Выбрать главу

Многие, возможно даже большинство, исследователей Нового Завета сегодня утверждают, что самые яркие истории об Иисусе, рассказанные в Евангелиях, что он был Мессией, Сын Человеческий; что он умер и воскрес; и что ему следует поклоняться как Богу–все главные идеи, есть «пророчества после фактов» сделанные ранними последователями Иисуса, которые развил эти идеи в свете его смерти и их его воскресения. Историк во мне восстает против этого мнений. Принимая во внимание даже выдающиеся качества Иисуса — у меня нет никаких сомнений, что он был выдающийся человек — как историческое объяснение — мне кажется маловероятным. Может быть надо было, что бы Иисус был предельно необычен для такого захватывающего рассказа о его божественном бытии и делах, но это вряд ли было бы достаточно. Возможно, его последователи увидели его воскресшим, но, конечно, это должно быть потому, что у них было ожидание такого развития событий, а не события дали повод к повествованию.[Позвольте мне сказать это предельно ясно: я не отрицаю религиозный христианский взгляд на вопросы. Это, конечно, вопрос веры, а не науки. Я отрицал его, как историческое, научное критическое объяснение]

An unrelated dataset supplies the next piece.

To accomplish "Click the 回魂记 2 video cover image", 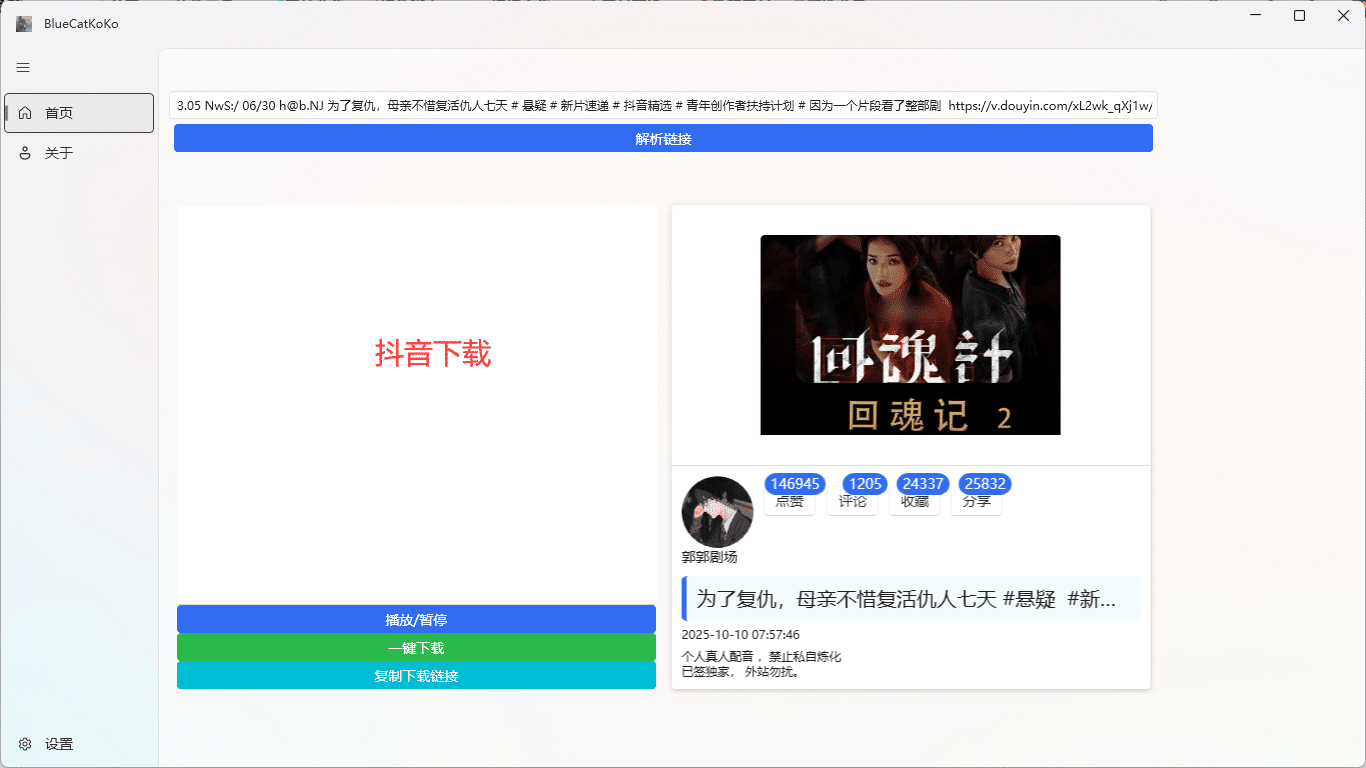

Альтернативное объяснение, какое я здесь дал, кажется, гораздо более вероятным и более исторически достоверным. Люди на протяжении веков говорили, думали и читали о новом царе, сыне Давида, который пришел бы, чтобы искупить их от Селевкидов, а затем от Римского гнета, и они думали, что это будет молодой царь, божественный, на основе размышления над книгой Даниила. Это очень древняя традиция. Поэтому они были подготовлены, чтобы увидеть в Иисусе из Назарета того, кого они ожидали — Мессию, Христа. Его жизнь, его полномочия, и даже его страдания и смерть перед торжеством — все это создано из близких к мидрашу чтении библейских материалов и воплощено в его жизни и смерти. Возвеличивание опыта воскресения его последователями являются продуктом повествования, а не причиной. Это не отрицает творчество со стороны Иисуса или его ранних и поздних последователей, но указывает, что такое творчество убедительно читается только в еврейском текстовом и интертекстуальном мире в эхо–камере еврейского звукового ландшафта первого века.